The Sadie Family is a South African producer of wine located in the Swartland region. Following the emergence of flagship wines Columella and Palladius, winemaker Eben Sadie has been described as an enfant terrible, South Africa's first certified celebrity winemaker, and by supporters as "one of the greatest and most original winemakers in the southern hemisphere". He has also branched out to other wine regions, such as in Spain.

==History==
Prior to his career as a winemaker, following a period as a surfer, Eben Sadie traveled and worked in several of the world's wine regions, including Germany, Austria, Italy, Oregon and Burgundy. Having returned to South Africa, Sadie found work under Charles Back at The Spice Route in 1998, eventually becoming the chief winemaker and a resource Back described as "national asset for the South African wine industry".

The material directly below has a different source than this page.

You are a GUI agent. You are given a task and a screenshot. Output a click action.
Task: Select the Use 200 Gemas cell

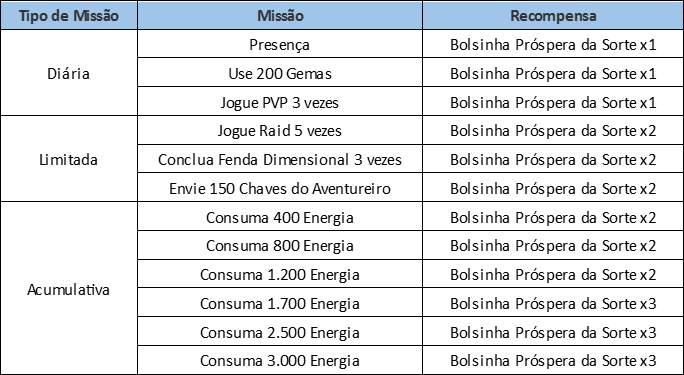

The solo venture The Sadie Family was founded in 1999. The initial vintage of Columella in 2000 began on an exceptionally small scale, with a production of 17 barrels, approximately 5000 bottles. The first two vintages were produced at Back's Spice Route facilities until Sadie established Sadie Family Wines with R9000 (US$), and 14 barrels. The company consists of three employees, in addition to Eben Sadie, his brother and sister. The initial vintage of the Palladius was in 2002 with a production of seven barrels, just under 2000 bottles.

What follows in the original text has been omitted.